Mix and don’t match: You can also consider mixing moldings manufactured from different materials or simply from different colors. There are some striking combinations available by mixing a piece of maple molding with a piece of cherry for example, or combining stained oak moldings with a piece of paint-grade MDF.

Space ’em out: There’s no rule that says molding combinations have to touch each other. You can achieve looks that range from the subtle to the striking by spacing two moldings apart a little, and then painting or wallpapering the area in between.


For the more ambitious, there’s the option of making your own moldings. You can alter existing moldings or start from scratch by working with solid lumber or MDF, and possibilities are limited by your imagination and your collection of woodworking tools. 

Sometimes there’s no reason to reinvent the wheel when you can just make it roll a little differently, so you might want to consider simply altering existing moldings. For example, you can start with a piece of standard flat molding or 1x lumber and add one or more grooves to the face by running it through a table saw. Alter the width, angle, or spacing of the grooves — or a combination of all of these — to achieve even more variety. You can also cut a groove in the face of a board and then glue in a piece of contrasting wood or molding to create some very unique moldings.

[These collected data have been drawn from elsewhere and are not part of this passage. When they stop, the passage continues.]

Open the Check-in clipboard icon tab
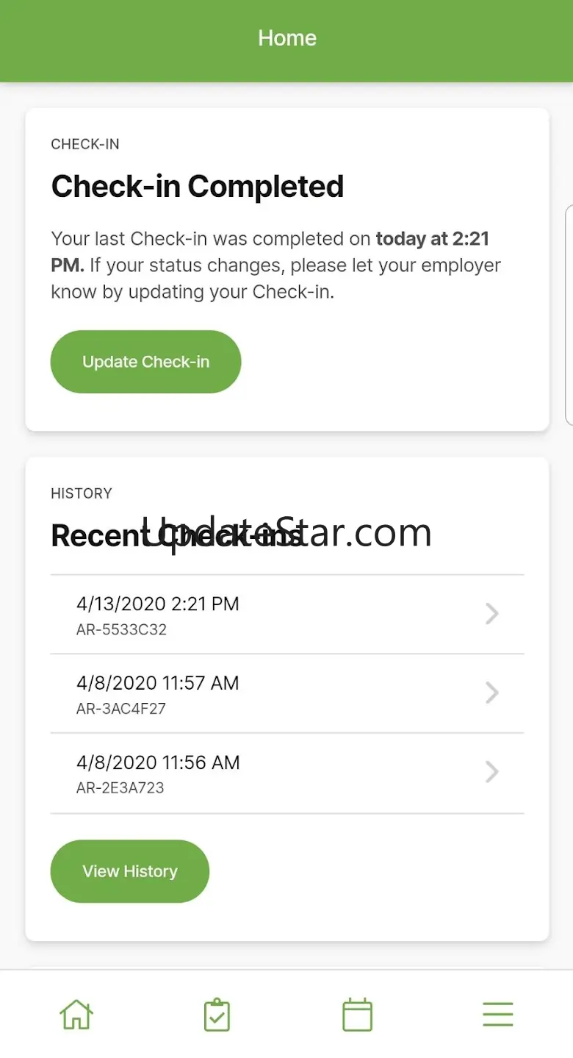The width and height of the screenshot is (573, 1058). (217, 1015)
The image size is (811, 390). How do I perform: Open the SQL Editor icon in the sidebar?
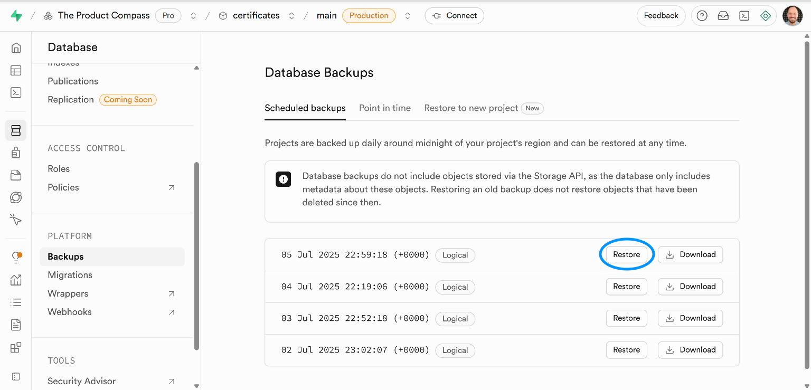pyautogui.click(x=16, y=92)
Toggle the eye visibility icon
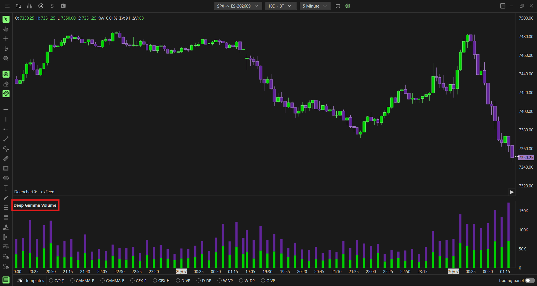The width and height of the screenshot is (537, 286). coord(6,74)
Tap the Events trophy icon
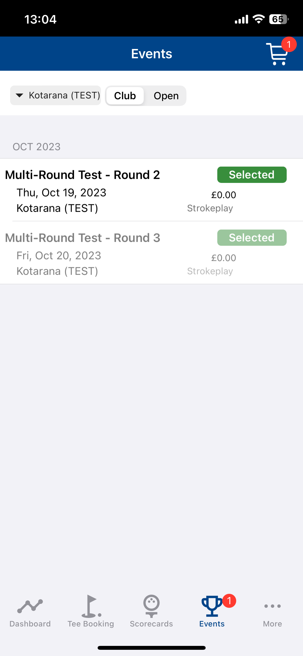Screen dimensions: 303x656 pos(212,606)
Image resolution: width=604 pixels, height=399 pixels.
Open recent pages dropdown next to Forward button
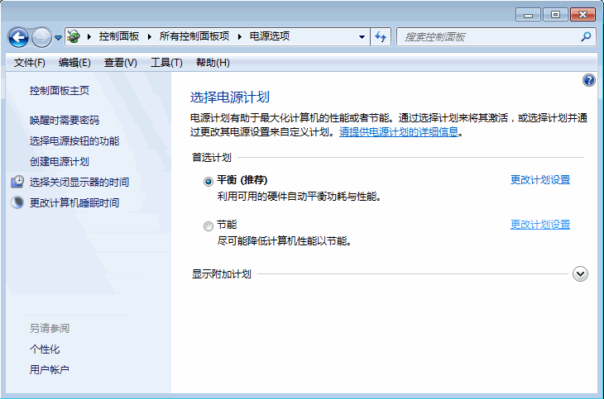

If you already have a table saw and want to try your hand at making your moldings from scratch, you can consider purchasing a molding cutter. A molding cutter is simply a round wheel that slips over the table saw’s arbor shaft in place of the saw blade. There are slots in the wheel — typically three of them — and small, matched molding knives can be locked into the slots. The height of the molding cutter is adjusted so that it is just above the saw’s table, and the wood is run face down against the molding to cut a pattern into the wood’s face. A variety of different profiles can be achieved by altering the depth of the cuts, the combination of molding cutters and the distance between the saw fence and the molding cutter.

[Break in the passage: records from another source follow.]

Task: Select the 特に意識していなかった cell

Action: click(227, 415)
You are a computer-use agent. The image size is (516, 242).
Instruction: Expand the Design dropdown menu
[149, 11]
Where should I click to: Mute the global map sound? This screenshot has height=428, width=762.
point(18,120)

The next tool in the molding cutting arsenal is the router. Routers utilize cutting bits of different profiles rotating at very high speed to cut all kinds of very cool edges on raw wood, or even on stock moldings to alter their appearance. You can hand-hold the router to cut a profile on the edge of a piece of wood, but for greater versatility, accuracy and safety, mount your router into a table that is equipped with fence.

If you have a lot of molding to make — or you’ve equipped your shop with just about every other tool and need another place to spend your tool budget — you can consider purchasing a dedicated molder. Molders look just like thickness planers and utilize a set of three equally spaced cutters mounted horizontally in a cutter head located within the machine. Feed rollers feed the raw stock into the machine, and the cutters produce crisp and accurate patterns on the face and even the edges of the wood.